Weeds & Wheat – A Sermon for the 8th Sunday after Pentecost – 23 July 2023

23
Jul

Matthew 13:24-30, 36-43

A priest was preparing a dying man for his voyage into the great beyond. Whispering firmly, the priest said, “Denounce the devil! Let him know how little you think of his evil!”  The dying man said nothing, so the priest repeated his order. Still the man was silent. Finally, as the dying man was about to expend his last breath, the priest asked, “Why do you refuse to denounce the devil and his evil?” The man rasped, “Until I know where I’m heading, I don’t think I ought to aggravate anybody.”

Today’s sermon is based heavily on a sermon preached by the Rev. Barkley Thompson several years ago. I’m using a lot of what had to say in the sermon because a lot of it comes from ideas shared by author Rob Bell on topics like hell and judgment, something today’s gospel painfully addresses. So, some of what I will be sharing comes from Rev. Thompson, some from Rob Bell, and some of my own ideas associated with our challenging gospel text.

Gandhi in Hell?

In Bell’s book, Love Wins: A Book About Heaven, Hell, and the Fate of Every Person Who Ever Lived, he says that he began thinking about hell when his Mars Hill Church hosted an art show on peacemaking. It included a photo of Mahatma Gandhi, and one of Bell’s congregants attached a sticky note to the picture that said, “Reality check: Gandhi’s in hell.” “Really?” thought Bell. Gandhi’s in hell?

He goes on to question whether God would make decisions about eternal salvation based solely upon whether or not one believes that Jesus is the savior of the world. Bell, to the surprise of many of his evangelical background, concludes that God wouldn’t. You might imagine that Love Wins has stirred great debate since its publication.

Two Questions

This heated conversation might pose two questions. The first is, “What do we make of hell?” and the second is, “Who goes there, and who doesn’t?” To the first question, many people find images of hell as a literal underground sulfurous pit full of writhing worms as outlandish as the image of God as a white-bearded old man in the sky. When they can no longer accept that image of God, they assume the only option is atheism. And when they can no longer accept the medieval artists’ devil-and-pitchfork renderings of hell, they give up the idea of hell altogether.

Data extract
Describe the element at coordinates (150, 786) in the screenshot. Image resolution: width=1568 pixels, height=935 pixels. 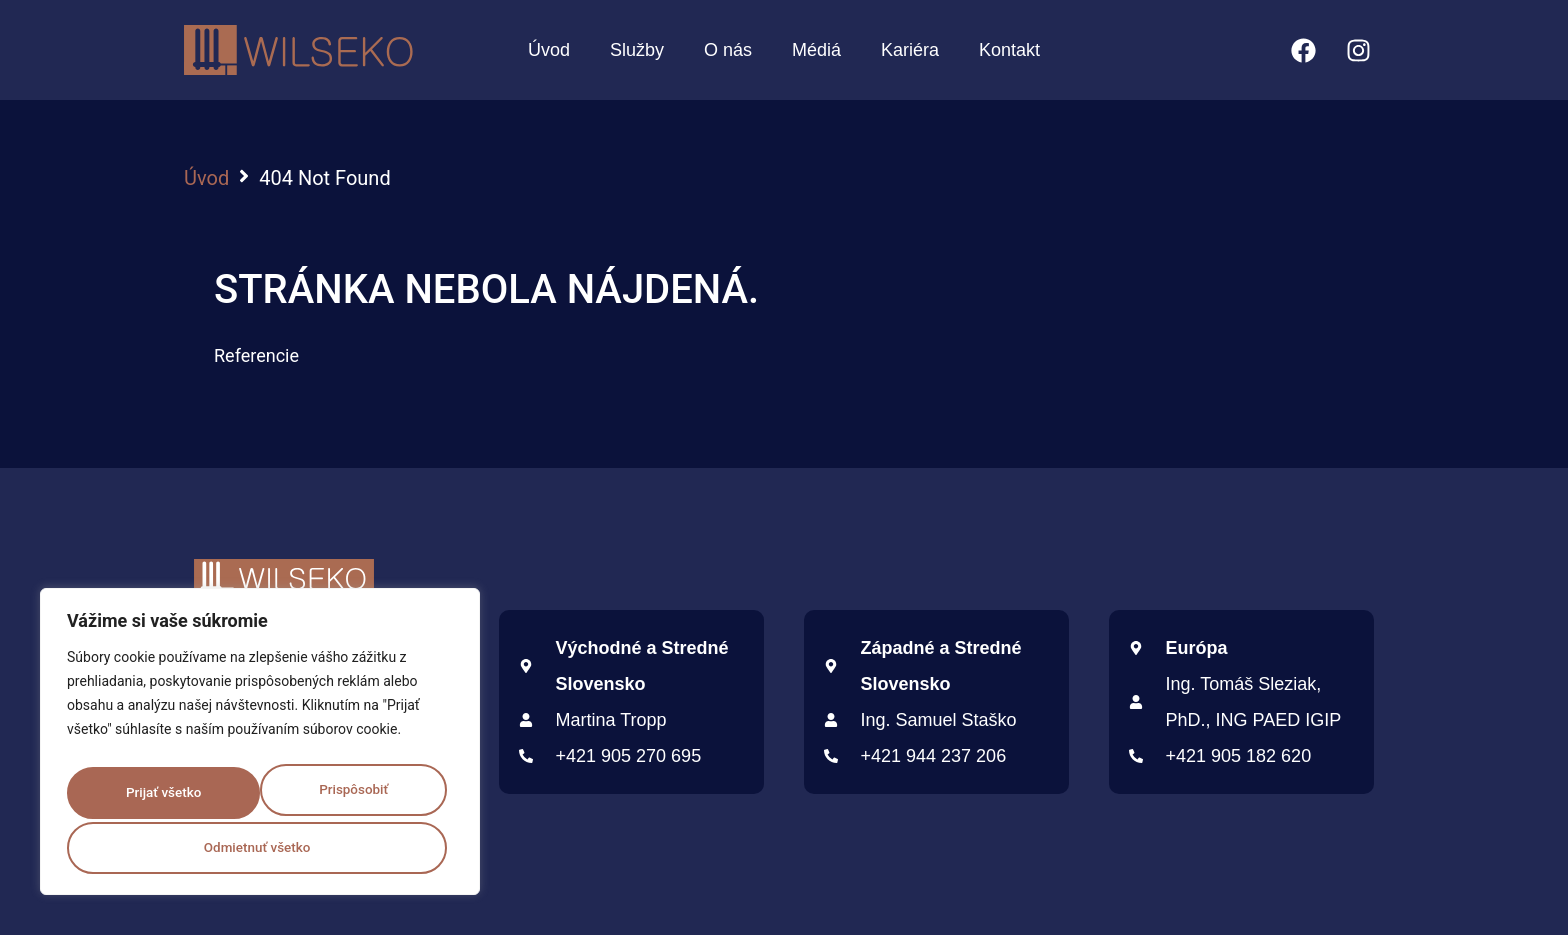
I see `Prispôsobiť` at that location.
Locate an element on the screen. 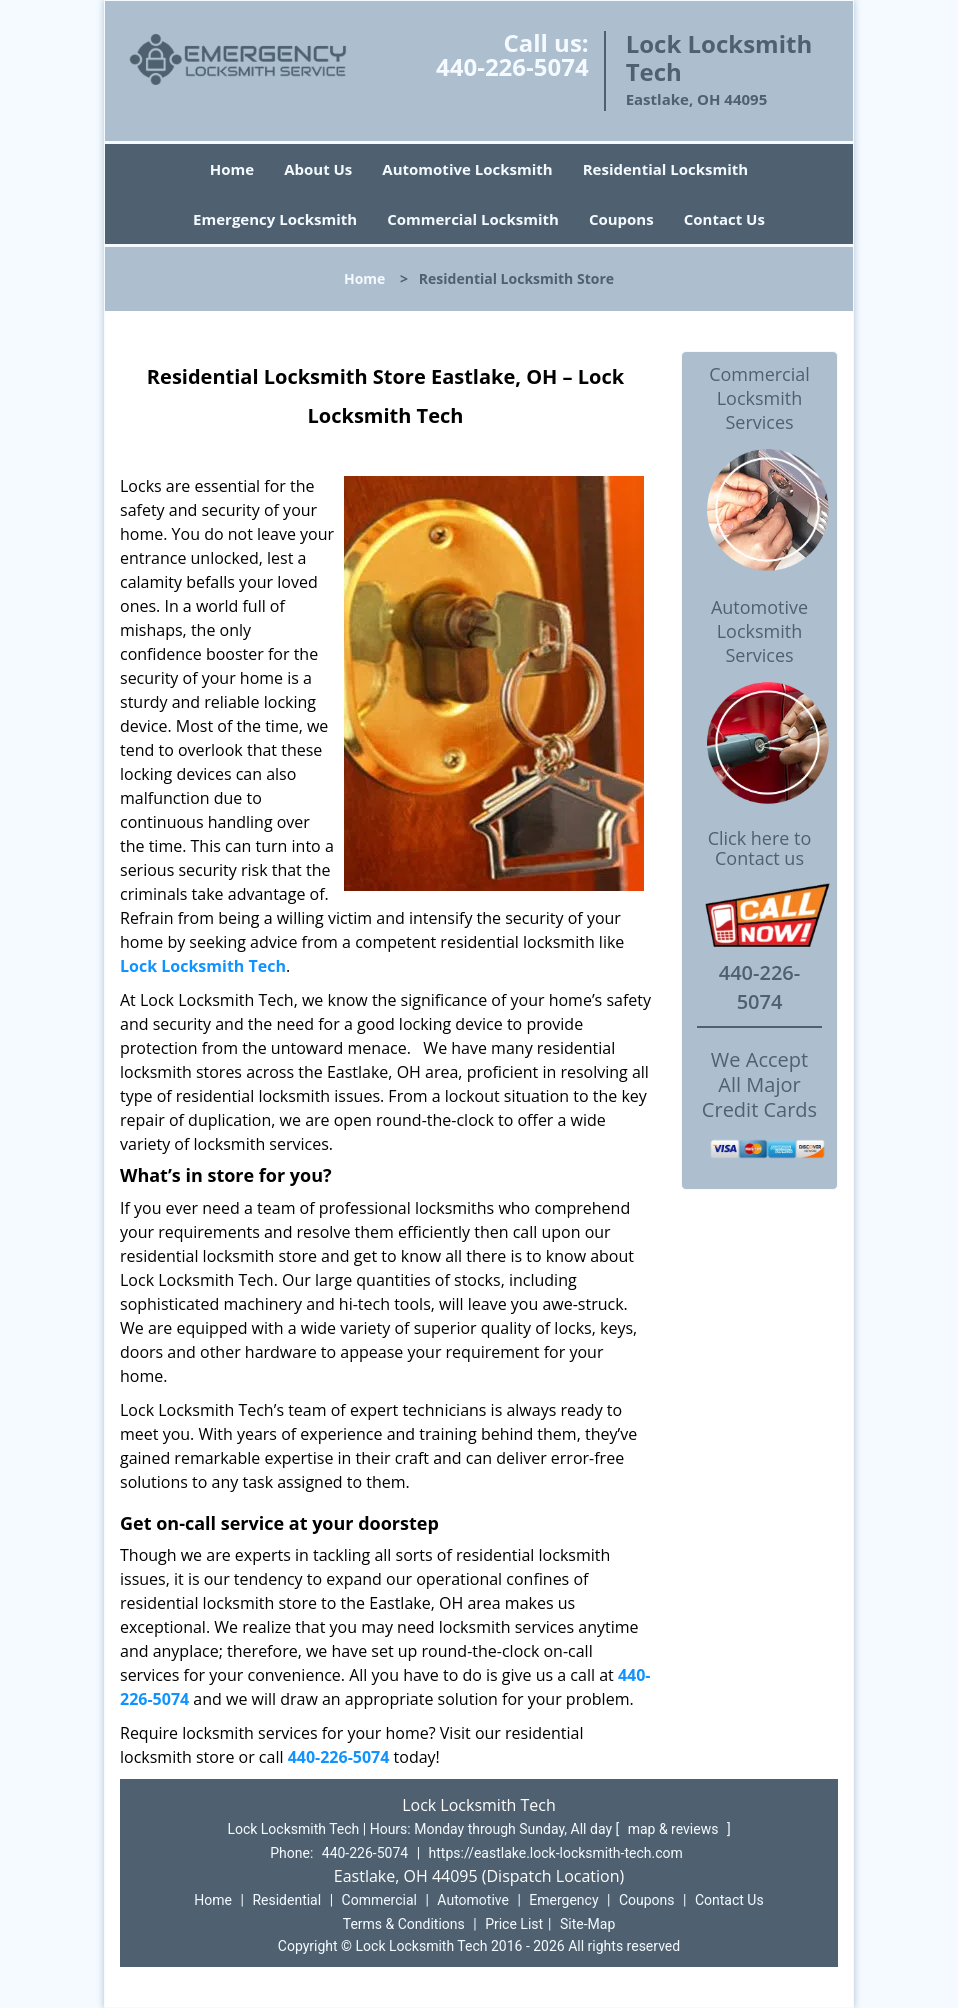 This screenshot has height=2008, width=958. Emergency Locksmith is located at coordinates (275, 219).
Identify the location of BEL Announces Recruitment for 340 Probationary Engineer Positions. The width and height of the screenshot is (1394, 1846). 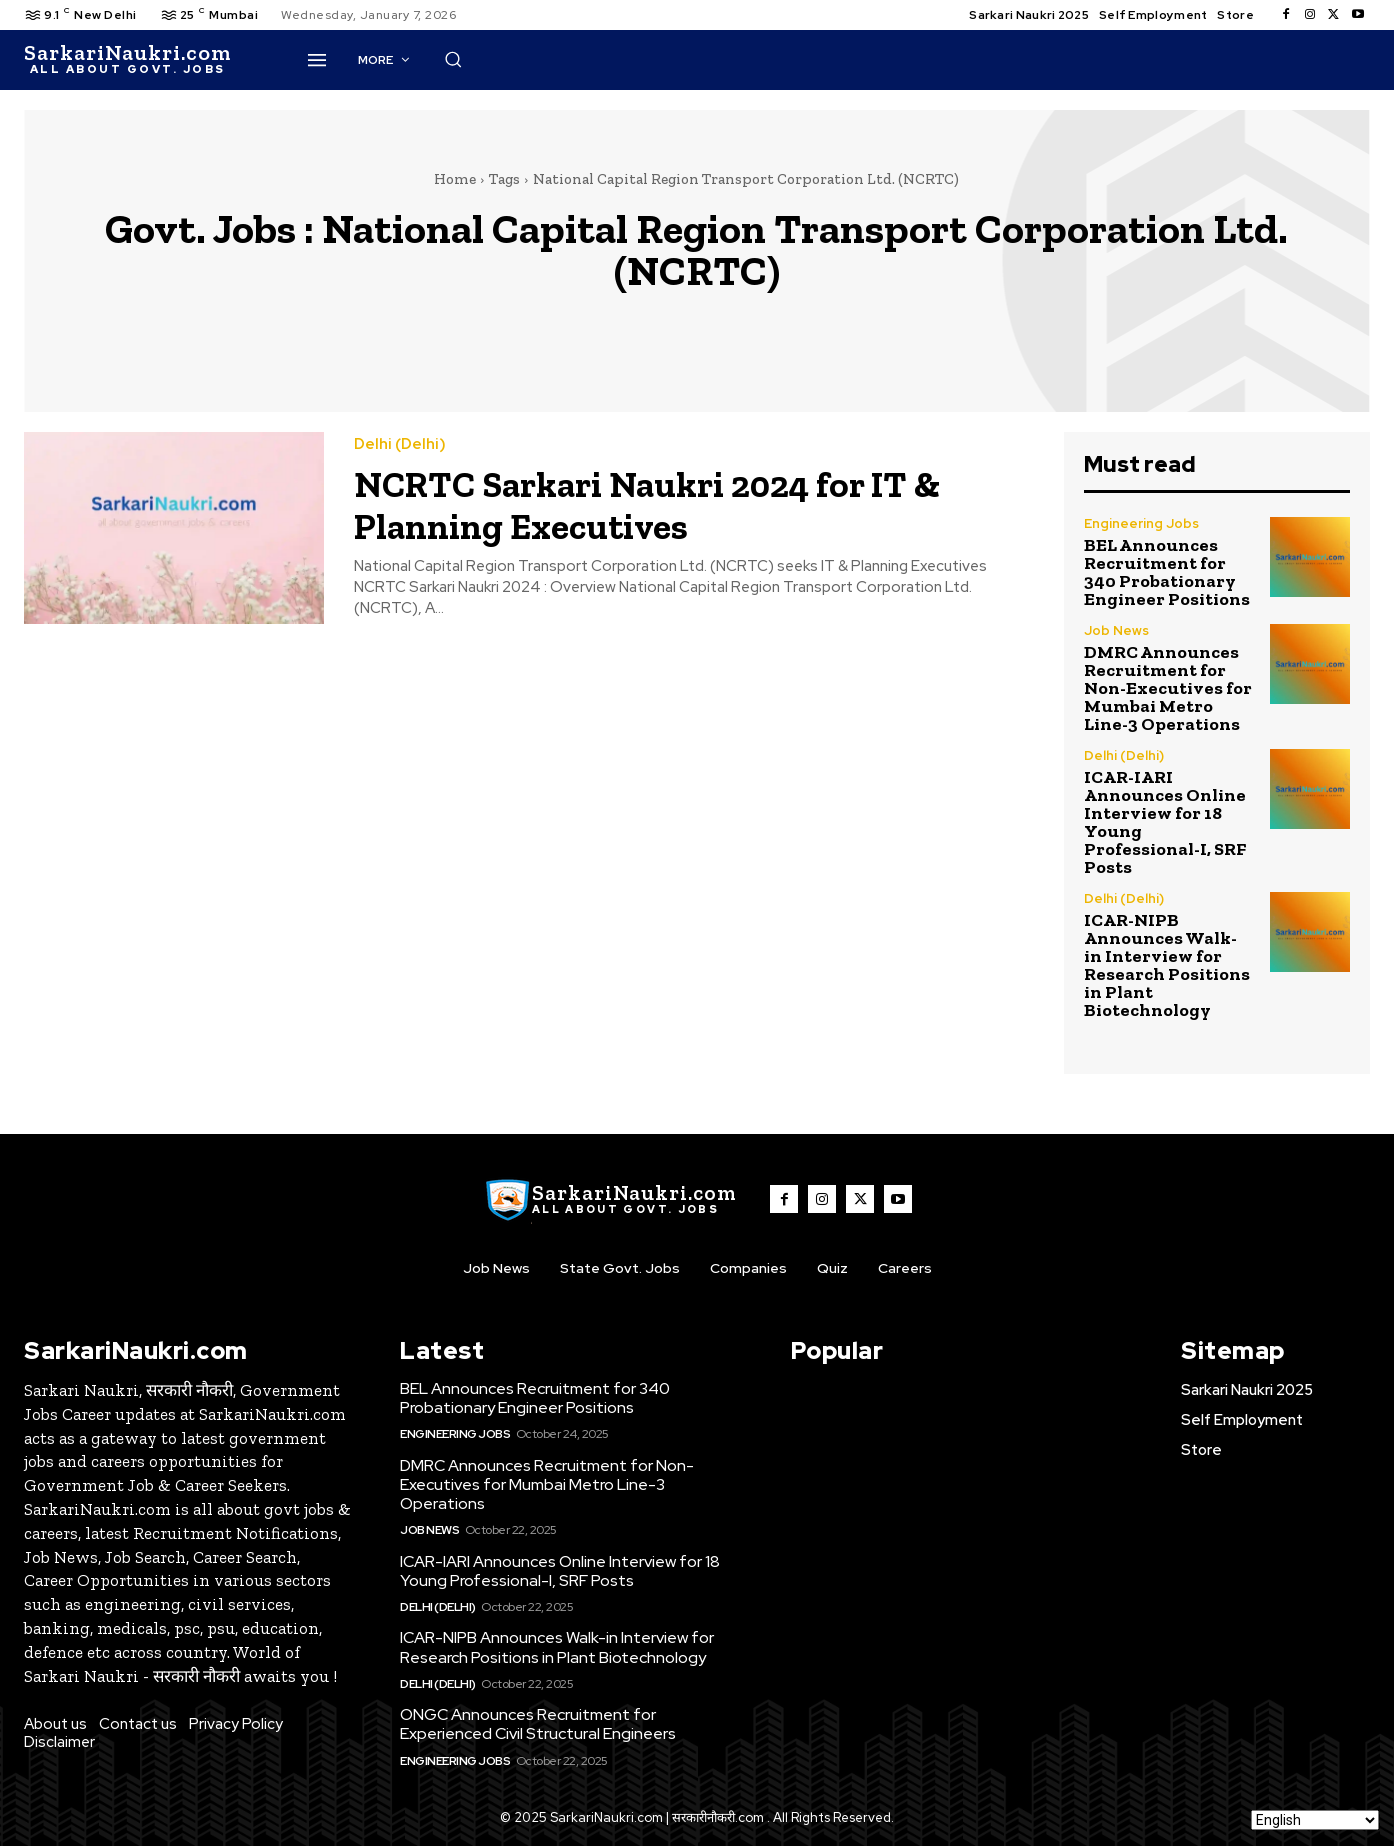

Requirement
Revise the stretch of the sermon from "Today’s sermon is" through "challenging gospel text.", putting "scripture" wherever "gospel" appears. The data is separate material with no connection to the sermon.

Exercise result
Today’s sermon is based heavily on a sermon preached by the Rev. Barkley Thompson several years ago. I’m using a lot of what had to say in the sermon because a lot of it comes from ideas shared by author Rob Bell on topics like hell and judgment, something today’s scripture painfully addresses. So, some of what I will be sharing comes from Rev. Thompson, some from Rob Bell, and some of my own ideas associated with our challenging scripture text.